How I Met Your Mother: “The Last Page” (Episodes 8.11/8.12)
Photo courtesy of Ron P Jaffe, CBS
“The Last Page”—this week’s double episode that closed out 2012 for How I Met Your Mother—was right out of the show’s playbook. It was a textbook story that finally ended a long-running arc. No, not that story arc; the other one. Finally, and quite obviously, Barney and Robin end up together with a romantic or very creepy proposal, depending on how you look at it.
The first part of the episode dealt with a funny, somewhat meandering plot about grown people believing in jinxes, talking about who would be in their Silence of the Lambs pits and finally wrapping up with what seems like a big reveal.

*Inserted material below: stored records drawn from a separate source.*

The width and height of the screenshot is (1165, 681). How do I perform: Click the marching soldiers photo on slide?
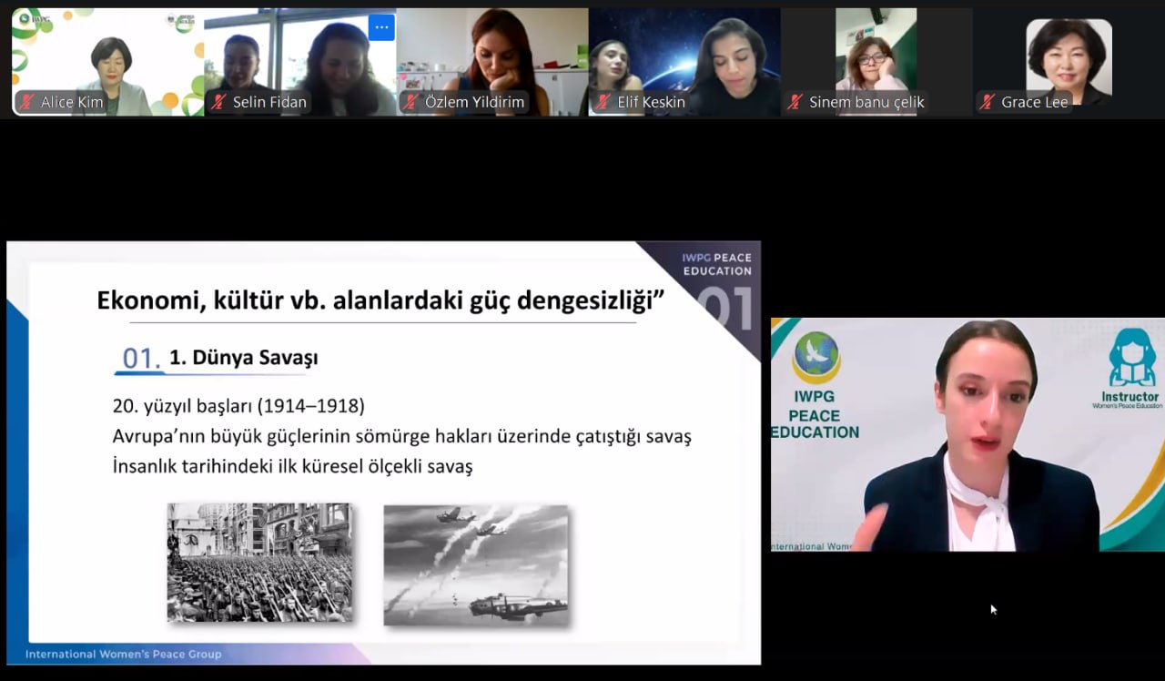pyautogui.click(x=259, y=563)
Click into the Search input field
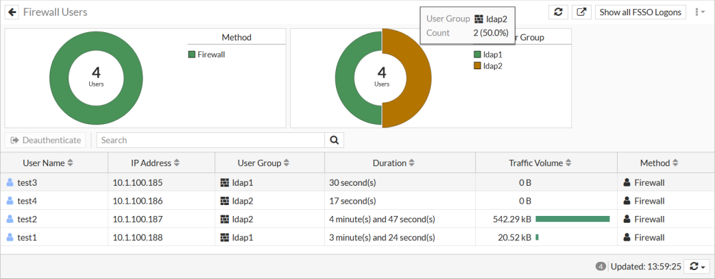 pyautogui.click(x=210, y=140)
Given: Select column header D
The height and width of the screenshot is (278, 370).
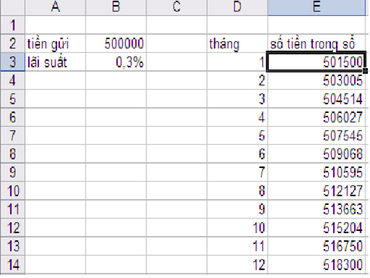Looking at the screenshot, I should coord(237,7).
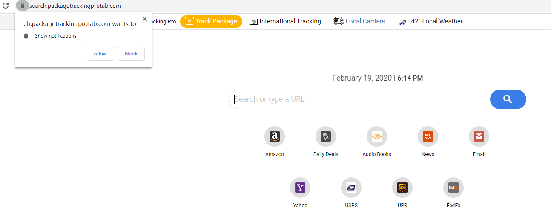Block notifications from the site
This screenshot has height=223, width=551.
(131, 54)
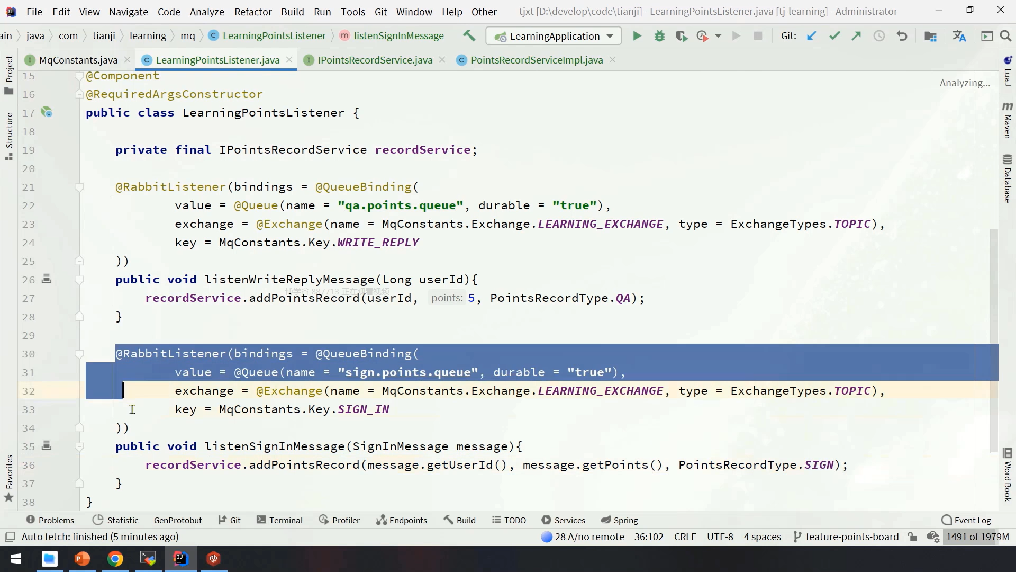Click the green Run button

point(637,36)
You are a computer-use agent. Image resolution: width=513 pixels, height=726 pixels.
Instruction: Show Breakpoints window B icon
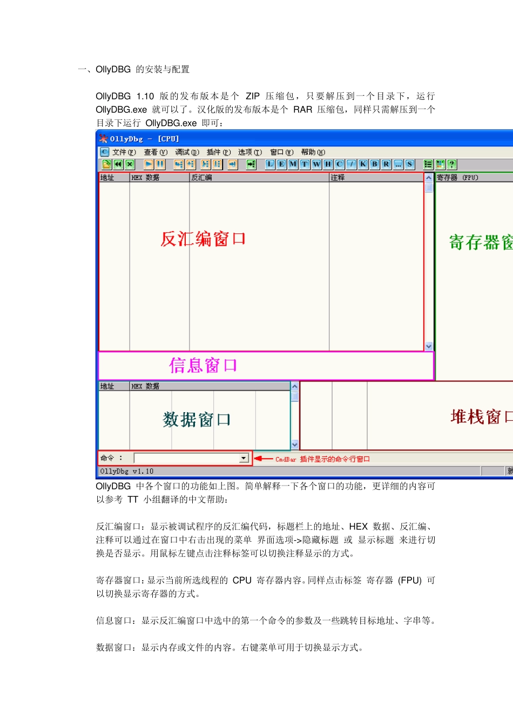374,164
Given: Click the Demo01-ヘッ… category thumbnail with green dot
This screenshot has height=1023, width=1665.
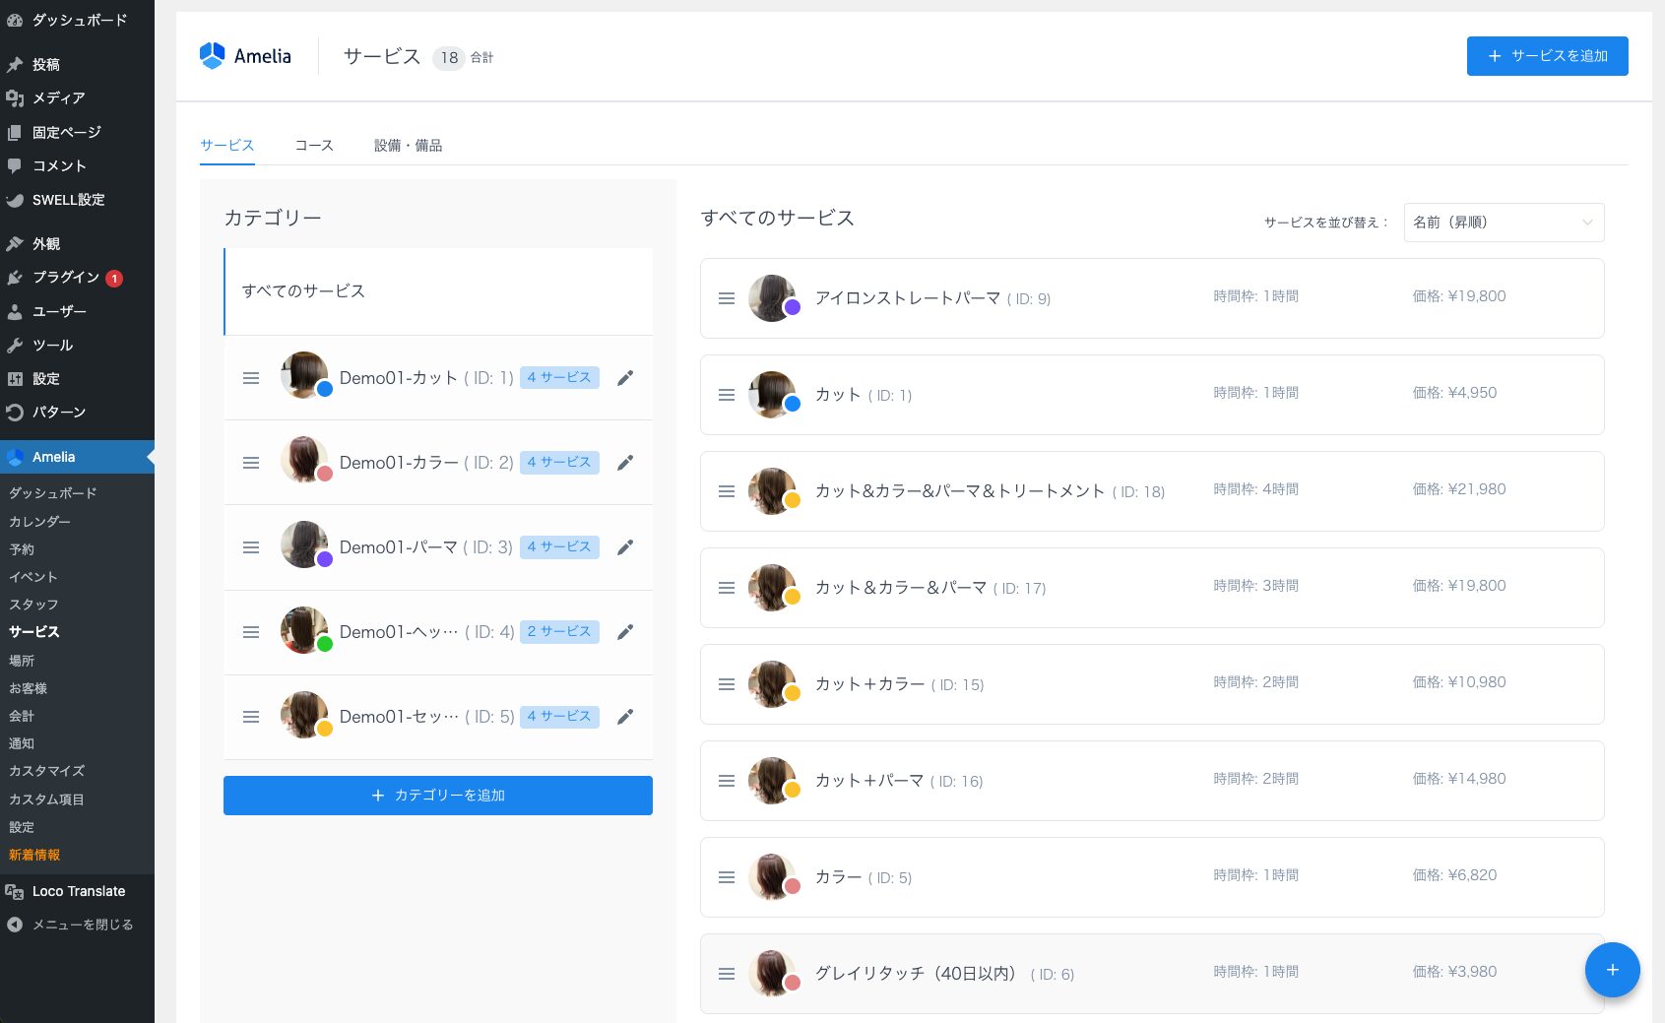Looking at the screenshot, I should coord(304,631).
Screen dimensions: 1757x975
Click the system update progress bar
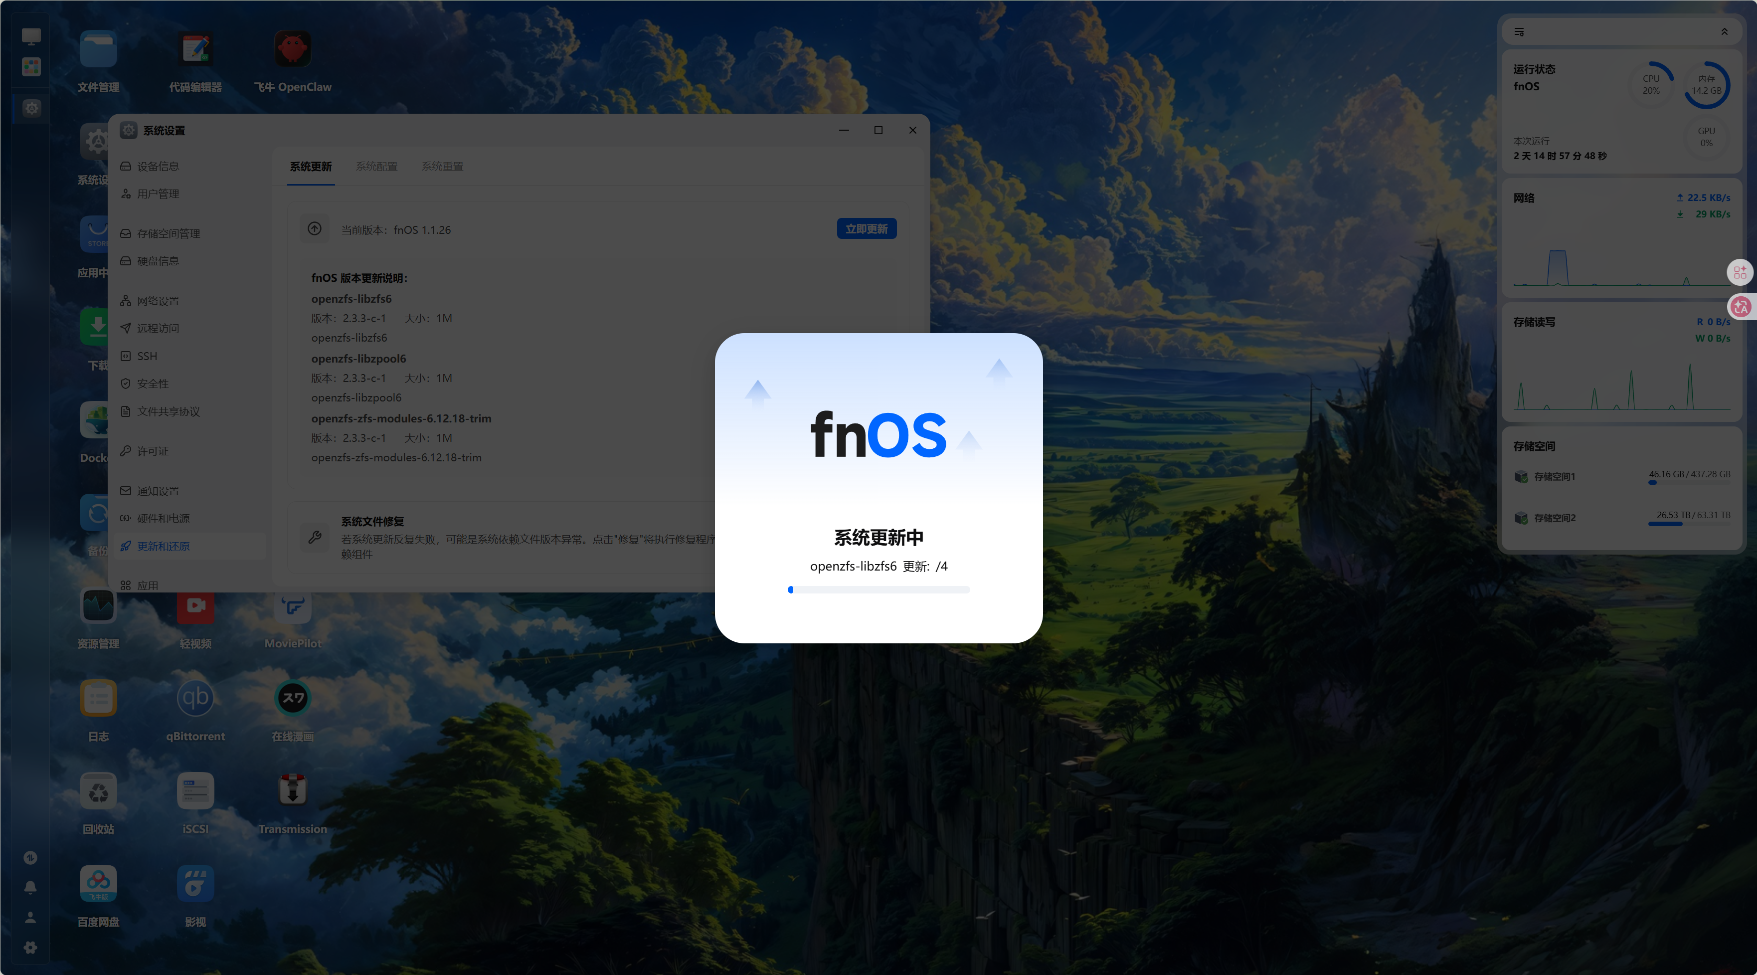(x=879, y=590)
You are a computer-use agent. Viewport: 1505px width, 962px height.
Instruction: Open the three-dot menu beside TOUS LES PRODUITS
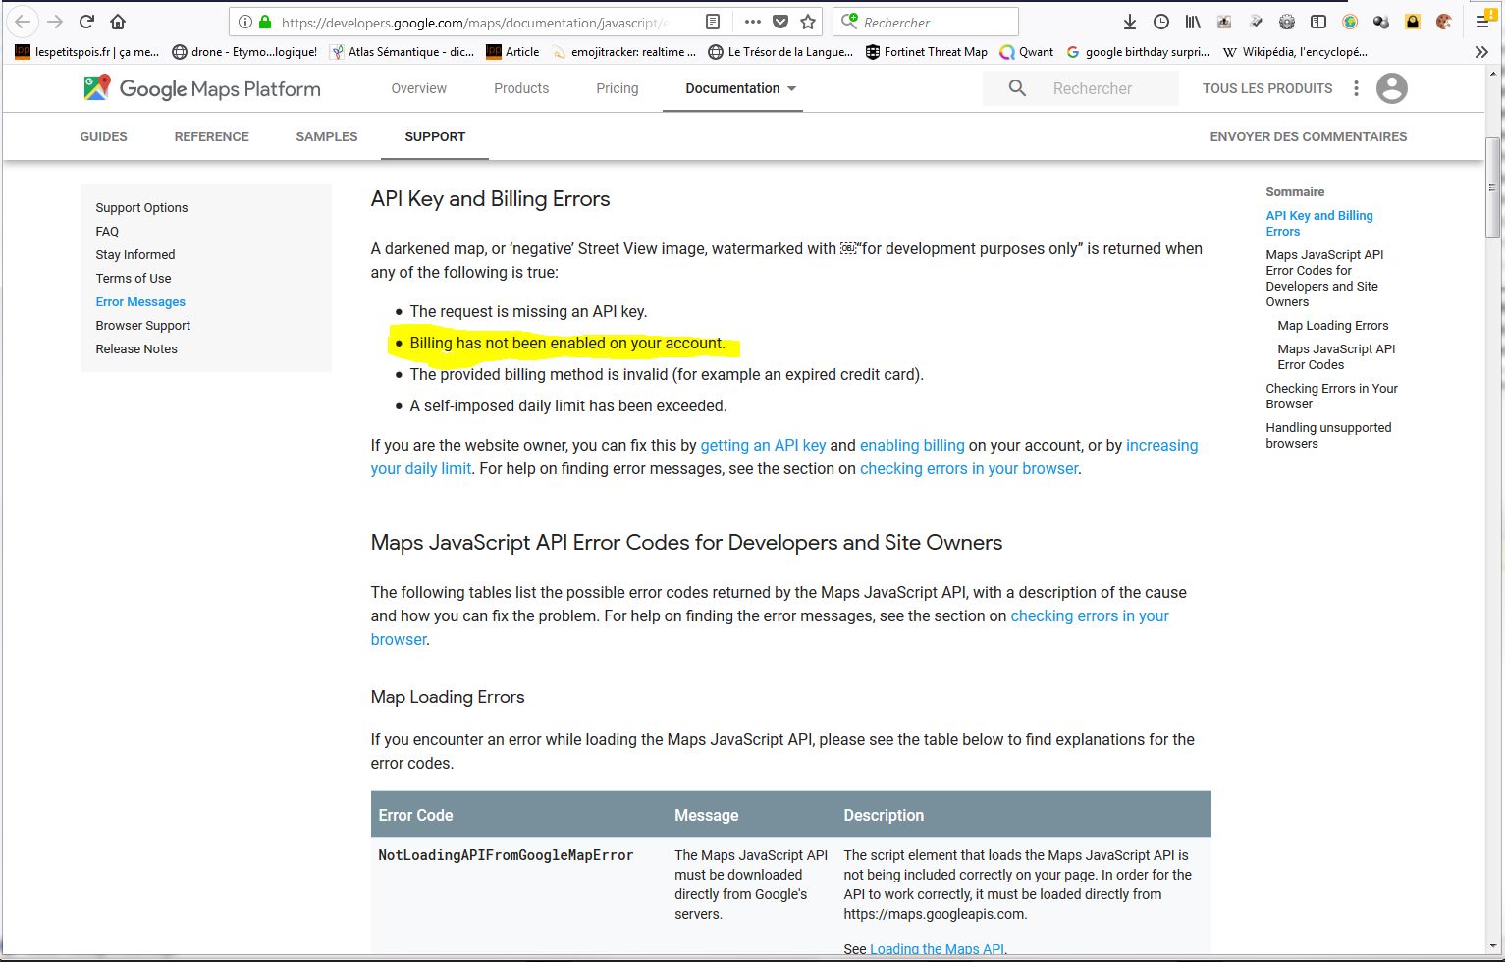click(1356, 88)
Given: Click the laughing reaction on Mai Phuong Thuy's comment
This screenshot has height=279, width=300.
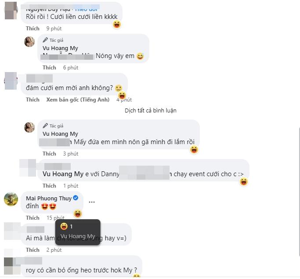Looking at the screenshot, I should click(78, 214).
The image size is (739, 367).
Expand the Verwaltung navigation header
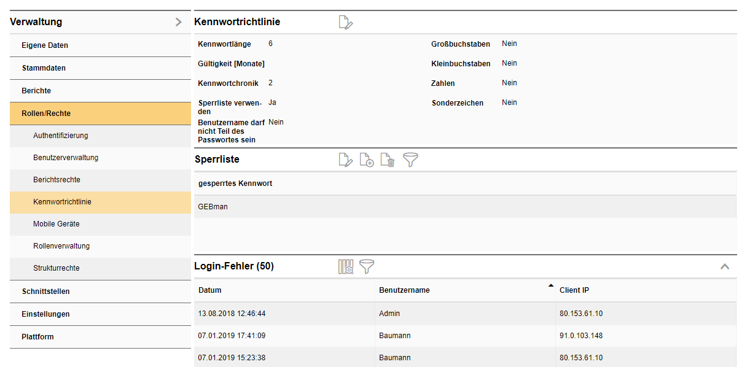(178, 21)
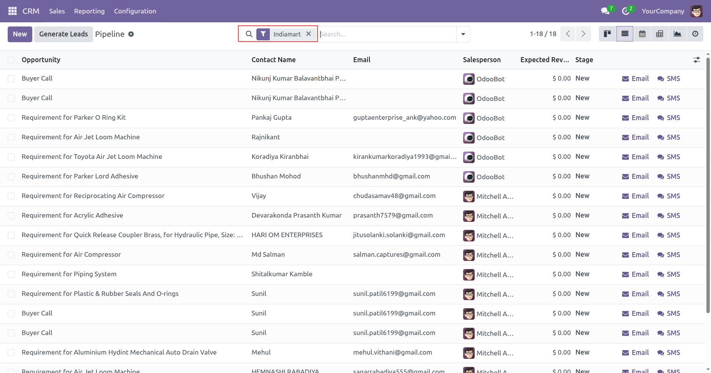Open the Configuration menu
711x373 pixels.
[135, 11]
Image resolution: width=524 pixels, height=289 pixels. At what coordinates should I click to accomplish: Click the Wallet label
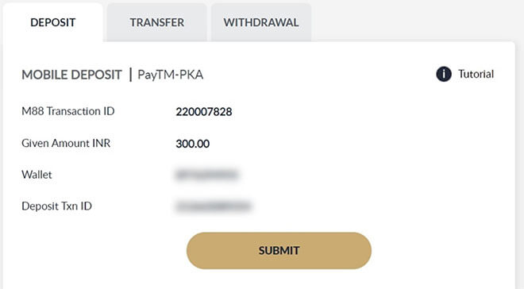37,175
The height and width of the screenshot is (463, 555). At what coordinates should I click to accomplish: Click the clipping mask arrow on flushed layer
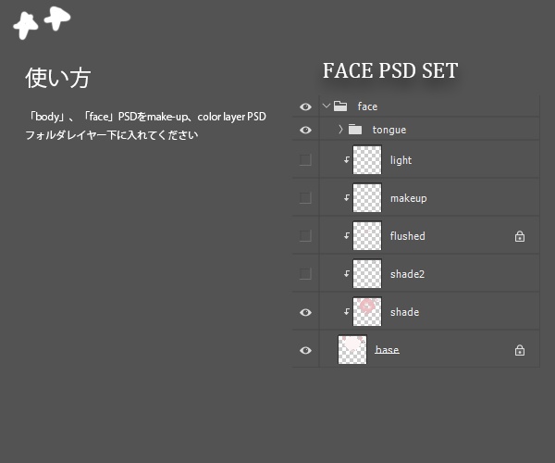point(346,236)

It kicks off with Marshall and Barney both ordering a Scotch neat at the same exact time, resulting in Marshall jinxing Barney, something a flashback reveals hasn’t happened since the day Barney got hit by the bus a few seasons back. It’s a funny way to shut Barney up for an episode and let his antics take a different course. He mouths Destiny Child’s “Say My Name” draws detailed pictures of a barn and a knee and has his own speech bubble. All of this builds up to the “shocking” (not really) conclusion of the first part.
But meanwhile Marshall and Lily discuss their old college friend (played by Seth Green) who they played hacky sack with once, but he has been lurking in their lives ever since. When Ted goes back to their college to confront a professor (played by Peter Gallagher) who told him he’d never become an architect, the couple go along for the ride and bump into Daryl. Ted realizes that, even though he is the youngest architect to design a skyscraper in the Manhattan skyline, he is insane to seek approval from a professor who doesn’t even remember his name.
This part of the episode deals with the characters letting go of the past and does a good job of setting up the second part of the double header. Finally, in a moment of clarity, Ted realizes he needs to move forward in his life, but accidentally says Barney’s name when they’re alone, ending the jinx. Which returns us to that “shocking” (not really) final scene when Barney reveals he’s going to propose to Patrice.